** START Document segment **

Aaron Thompson could be considered a classic example of the power of education to change a life. The sociologist, author, and motivational speaker was born in a three-room sharecropper's cabin in Clay County and rose to become executive vice president and chief academic officer for the Kentucky Council on Postsecondary Education (CPE).

Thompson shared his life story and his views on academic issues in Kentucky today on this weekend's Connections with Renee Shaw.

The youngest of nine children, Thompson was the son of an illiterate coal miner and a mother who had an eighth-grade education. Yet his parents taught him the value of an education as a way to escape poverty. Thompson says he had no idea where he wanted to go-he just knew he didn't want to be poor.

"Even though we are a society that offers upward mobility, what we have is that if you're born poor, the likelihood that you'll stay poor is greater," Thompson says. He contends this leads not only to a disparity in incomes but to gaps in educational attainment as well.

Helping Students of All Ages
Instead of blaming primary and secondary school teachers, Thompson says the CPE must work more collaboratively with K-12 educators to help them better prepare Kentucky youth for college. One part of that is ensuring all classrooms-not just the schools with the most money-have access to skilled and talented teachers. He also says educators should teach both critical thinking and creative thinking skills to help students improve their problem-solving abilities.

** END Document segment **
** START Stored data **

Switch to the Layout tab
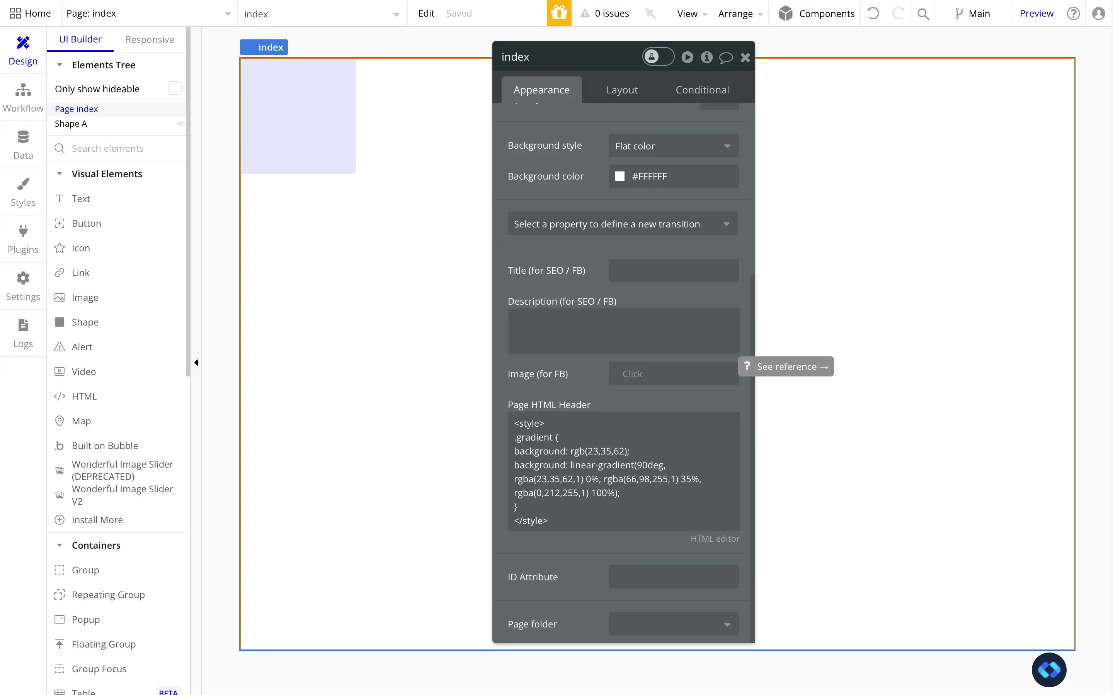 [622, 90]
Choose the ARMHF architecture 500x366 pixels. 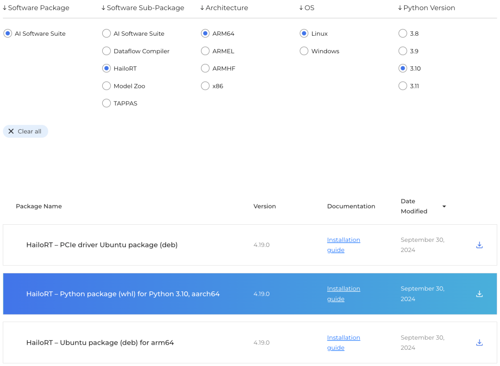[205, 69]
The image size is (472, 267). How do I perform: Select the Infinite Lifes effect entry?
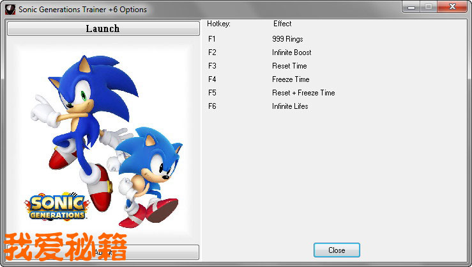coord(290,106)
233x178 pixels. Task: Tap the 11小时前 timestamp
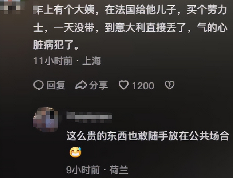[53, 61]
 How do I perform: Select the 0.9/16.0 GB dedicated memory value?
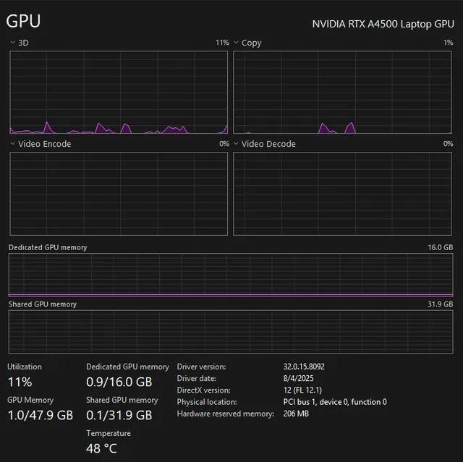pyautogui.click(x=119, y=382)
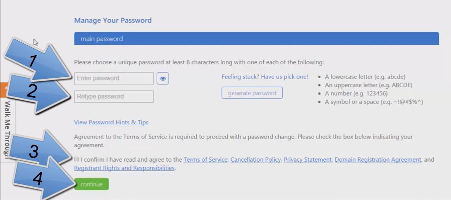Image resolution: width=451 pixels, height=200 pixels.
Task: Focus the Retype password field
Action: click(114, 97)
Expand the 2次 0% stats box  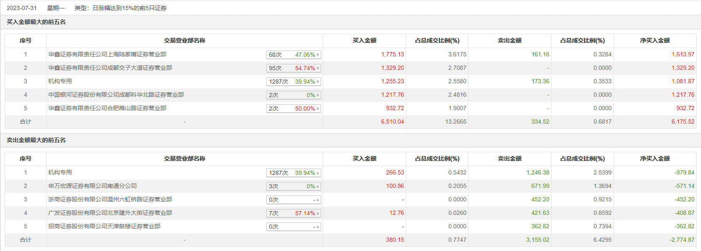click(x=294, y=95)
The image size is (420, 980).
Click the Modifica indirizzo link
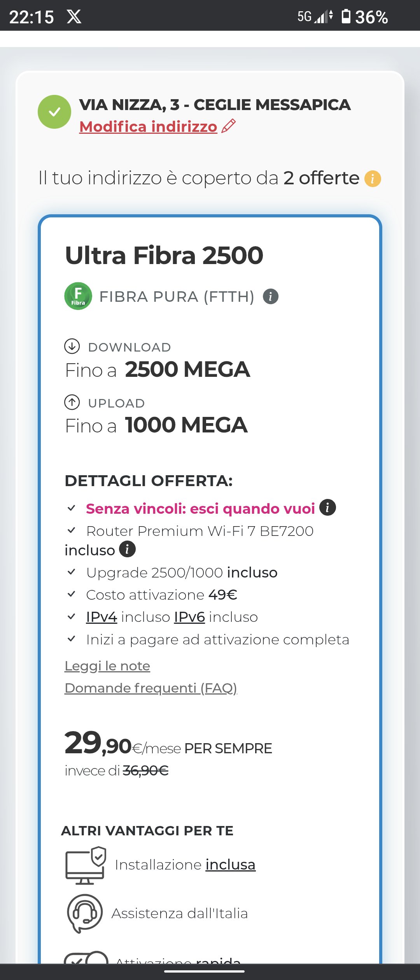click(x=148, y=126)
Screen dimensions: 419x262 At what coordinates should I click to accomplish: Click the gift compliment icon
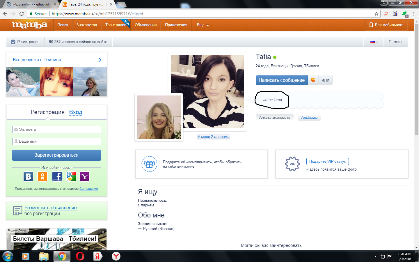pos(149,164)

** END Stored data **

● **Tasks to complete**
**1)** Repeat the passage of the Aaron Thompson article from "Thompson shared his" up to and including "attainment as well.".
**2)** Decide whether each statement agrees with the Aaron Thompson article, answering yes or no and quoting the words that settle it: (a) Thompson was the youngest of nine children. (b) Thompson's mother had a high school education. (c) Thompson blames primary and secondary school teachers.

● **Task answers**
**1)**
Thompson shared his life story and his views on academic issues in Kentucky today on this weekend's Connections with Renee Shaw.

The youngest of nine children, Thompson was the son of an illiterate coal miner and a mother who had an eighth-grade education. Yet his parents taught him the value of an education as a way to escape poverty. Thompson says he had no idea where he wanted to go-he just knew he didn't want to be poor.

"Even though we are a society that offers upward mobility, what we have is that if you're born poor, the likelihood that you'll stay poor is greater," Thompson says. He contends this leads not only to a disparity in incomes but to gaps in educational attainment as well.

**2)**
(a) Yes: "The youngest of nine children"
(b) No: "a mother who had an eighth-grade education"
(c) No: "Instead of blaming primary and secondary school teachers"